How to Maintain an Energy Saving Garden

Garden
If you’ve got a garden, you might notice that your utility bills are not exactly as low as you’d like them to be. Fortunately, there are a few ways to save energy, and even water, while allowing your garden to thrive. And the best part is that these tips are DIY, which should make going green on a budget easier than ever.

Planting Tips to Help You Get Started

If you are still adding plants to your garden, consider planting a few shade trees. Be strategic so they are able to shade your house, giving you great energy saving results in the summer. You can also shield your house from strong winds by putting several large plants next to each other. This way, they can act as a wall when it comes to gusts of wind that would otherwise hit your house, helping you save on heating and cooling expenses.

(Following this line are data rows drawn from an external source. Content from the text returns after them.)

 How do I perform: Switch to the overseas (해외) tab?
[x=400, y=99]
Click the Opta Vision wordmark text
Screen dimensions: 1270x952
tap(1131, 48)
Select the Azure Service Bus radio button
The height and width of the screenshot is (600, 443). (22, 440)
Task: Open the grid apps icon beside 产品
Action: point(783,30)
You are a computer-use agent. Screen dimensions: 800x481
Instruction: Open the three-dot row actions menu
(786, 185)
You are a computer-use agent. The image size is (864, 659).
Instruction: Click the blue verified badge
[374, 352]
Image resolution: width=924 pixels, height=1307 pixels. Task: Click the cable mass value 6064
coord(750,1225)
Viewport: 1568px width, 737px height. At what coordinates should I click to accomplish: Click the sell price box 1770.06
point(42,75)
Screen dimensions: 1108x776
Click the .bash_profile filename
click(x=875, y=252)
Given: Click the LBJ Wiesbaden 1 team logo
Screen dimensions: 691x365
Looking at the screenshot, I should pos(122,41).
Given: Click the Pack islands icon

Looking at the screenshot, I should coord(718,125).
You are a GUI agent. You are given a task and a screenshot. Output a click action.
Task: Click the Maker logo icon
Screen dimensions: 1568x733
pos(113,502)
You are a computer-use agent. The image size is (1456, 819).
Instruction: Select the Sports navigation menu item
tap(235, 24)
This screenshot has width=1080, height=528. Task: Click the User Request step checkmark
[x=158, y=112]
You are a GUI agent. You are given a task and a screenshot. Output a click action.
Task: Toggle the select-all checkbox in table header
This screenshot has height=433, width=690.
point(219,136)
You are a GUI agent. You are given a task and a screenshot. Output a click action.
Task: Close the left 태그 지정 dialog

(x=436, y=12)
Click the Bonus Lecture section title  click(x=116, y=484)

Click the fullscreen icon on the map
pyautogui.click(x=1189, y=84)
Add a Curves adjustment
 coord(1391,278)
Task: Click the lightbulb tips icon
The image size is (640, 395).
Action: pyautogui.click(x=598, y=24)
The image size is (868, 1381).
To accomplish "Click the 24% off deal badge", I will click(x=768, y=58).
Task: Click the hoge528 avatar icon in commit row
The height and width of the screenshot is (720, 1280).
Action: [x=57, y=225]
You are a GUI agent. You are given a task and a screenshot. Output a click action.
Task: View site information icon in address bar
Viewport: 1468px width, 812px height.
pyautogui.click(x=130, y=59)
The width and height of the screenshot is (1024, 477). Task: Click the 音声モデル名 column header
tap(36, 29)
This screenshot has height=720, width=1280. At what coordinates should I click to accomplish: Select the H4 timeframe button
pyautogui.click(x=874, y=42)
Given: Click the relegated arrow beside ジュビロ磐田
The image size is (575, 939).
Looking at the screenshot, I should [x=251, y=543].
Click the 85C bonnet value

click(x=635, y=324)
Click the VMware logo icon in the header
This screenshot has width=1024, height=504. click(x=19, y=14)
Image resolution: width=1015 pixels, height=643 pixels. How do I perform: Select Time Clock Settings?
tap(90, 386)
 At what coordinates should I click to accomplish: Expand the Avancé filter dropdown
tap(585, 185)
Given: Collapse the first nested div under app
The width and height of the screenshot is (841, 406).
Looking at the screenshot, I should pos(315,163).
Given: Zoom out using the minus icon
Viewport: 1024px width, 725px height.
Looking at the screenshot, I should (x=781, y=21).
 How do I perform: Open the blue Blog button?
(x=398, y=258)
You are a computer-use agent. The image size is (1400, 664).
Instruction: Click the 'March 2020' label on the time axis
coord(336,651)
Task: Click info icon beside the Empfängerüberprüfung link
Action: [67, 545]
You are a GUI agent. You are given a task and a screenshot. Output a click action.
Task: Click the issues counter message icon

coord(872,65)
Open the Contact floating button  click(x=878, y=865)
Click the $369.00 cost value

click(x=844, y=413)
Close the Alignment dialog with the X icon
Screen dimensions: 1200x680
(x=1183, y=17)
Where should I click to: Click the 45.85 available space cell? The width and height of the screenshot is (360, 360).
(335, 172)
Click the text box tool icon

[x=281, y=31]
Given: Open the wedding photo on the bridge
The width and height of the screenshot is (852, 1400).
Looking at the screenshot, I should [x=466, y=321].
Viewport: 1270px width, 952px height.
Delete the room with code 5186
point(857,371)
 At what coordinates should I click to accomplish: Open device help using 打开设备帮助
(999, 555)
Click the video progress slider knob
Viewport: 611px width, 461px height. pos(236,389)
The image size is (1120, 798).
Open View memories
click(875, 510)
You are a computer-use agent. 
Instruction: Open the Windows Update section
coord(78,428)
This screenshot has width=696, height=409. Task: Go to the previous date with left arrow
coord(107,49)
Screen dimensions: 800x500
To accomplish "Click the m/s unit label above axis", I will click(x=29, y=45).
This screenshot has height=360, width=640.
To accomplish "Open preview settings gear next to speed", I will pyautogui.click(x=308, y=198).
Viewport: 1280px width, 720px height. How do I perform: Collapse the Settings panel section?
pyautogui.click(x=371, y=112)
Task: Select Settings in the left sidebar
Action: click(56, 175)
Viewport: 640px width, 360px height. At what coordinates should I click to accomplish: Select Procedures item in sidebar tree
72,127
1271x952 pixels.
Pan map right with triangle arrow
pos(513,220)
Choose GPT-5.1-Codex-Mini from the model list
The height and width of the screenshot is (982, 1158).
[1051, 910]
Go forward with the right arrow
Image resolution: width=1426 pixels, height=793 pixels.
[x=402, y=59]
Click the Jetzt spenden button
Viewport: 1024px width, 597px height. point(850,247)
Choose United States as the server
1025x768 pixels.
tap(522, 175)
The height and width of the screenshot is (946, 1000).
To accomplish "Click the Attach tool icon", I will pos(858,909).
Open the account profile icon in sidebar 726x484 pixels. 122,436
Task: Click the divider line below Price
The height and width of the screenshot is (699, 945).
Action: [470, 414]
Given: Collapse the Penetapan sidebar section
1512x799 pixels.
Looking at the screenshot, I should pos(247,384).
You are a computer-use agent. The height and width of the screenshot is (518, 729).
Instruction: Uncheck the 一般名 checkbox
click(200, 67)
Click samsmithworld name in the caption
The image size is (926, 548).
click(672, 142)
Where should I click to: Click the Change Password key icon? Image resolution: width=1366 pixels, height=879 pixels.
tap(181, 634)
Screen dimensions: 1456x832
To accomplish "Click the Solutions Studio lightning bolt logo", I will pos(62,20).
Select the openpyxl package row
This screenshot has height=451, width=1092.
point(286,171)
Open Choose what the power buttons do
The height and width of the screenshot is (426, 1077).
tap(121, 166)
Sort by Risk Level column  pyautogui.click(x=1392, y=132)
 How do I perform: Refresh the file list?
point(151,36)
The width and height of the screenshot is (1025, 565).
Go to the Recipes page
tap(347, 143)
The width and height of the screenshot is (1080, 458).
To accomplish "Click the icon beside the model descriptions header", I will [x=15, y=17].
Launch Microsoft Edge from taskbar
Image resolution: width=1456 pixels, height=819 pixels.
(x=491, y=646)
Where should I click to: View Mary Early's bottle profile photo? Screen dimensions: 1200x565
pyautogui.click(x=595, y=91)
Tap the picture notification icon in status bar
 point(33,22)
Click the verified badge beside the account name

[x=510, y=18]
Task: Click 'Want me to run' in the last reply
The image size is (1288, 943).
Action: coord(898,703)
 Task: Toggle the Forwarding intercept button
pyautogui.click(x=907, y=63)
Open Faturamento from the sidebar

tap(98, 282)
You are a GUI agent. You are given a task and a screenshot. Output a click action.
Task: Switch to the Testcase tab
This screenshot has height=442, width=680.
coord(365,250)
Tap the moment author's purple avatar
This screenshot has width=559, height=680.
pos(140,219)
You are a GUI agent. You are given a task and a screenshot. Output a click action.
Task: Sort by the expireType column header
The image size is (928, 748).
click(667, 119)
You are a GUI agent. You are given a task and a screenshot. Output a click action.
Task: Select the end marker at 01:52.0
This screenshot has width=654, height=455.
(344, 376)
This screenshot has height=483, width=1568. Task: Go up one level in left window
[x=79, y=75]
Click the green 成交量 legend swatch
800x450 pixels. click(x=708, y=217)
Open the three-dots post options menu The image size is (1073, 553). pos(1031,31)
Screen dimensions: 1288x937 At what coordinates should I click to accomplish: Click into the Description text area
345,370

If you are really interested in going green, you might want to plant that garden on your roof. As long as the surface is flat, you can likely get away with this energy saving option. After all, rooftop gardens can offer great insulation for homes, and they also create the perfect place for storm water to rest.

Maintenance Ideas That Save Energy

When it comes to helping your garden thrive without using too much energy, you can start by using manual tools to cut and shape your plants. In addition, try to keep the paving near your garden to a minimum. If you add lighting to the area, try to use solar lights, which are not only energy saving, but also tend to be great for DIY projects since the installation is so simple.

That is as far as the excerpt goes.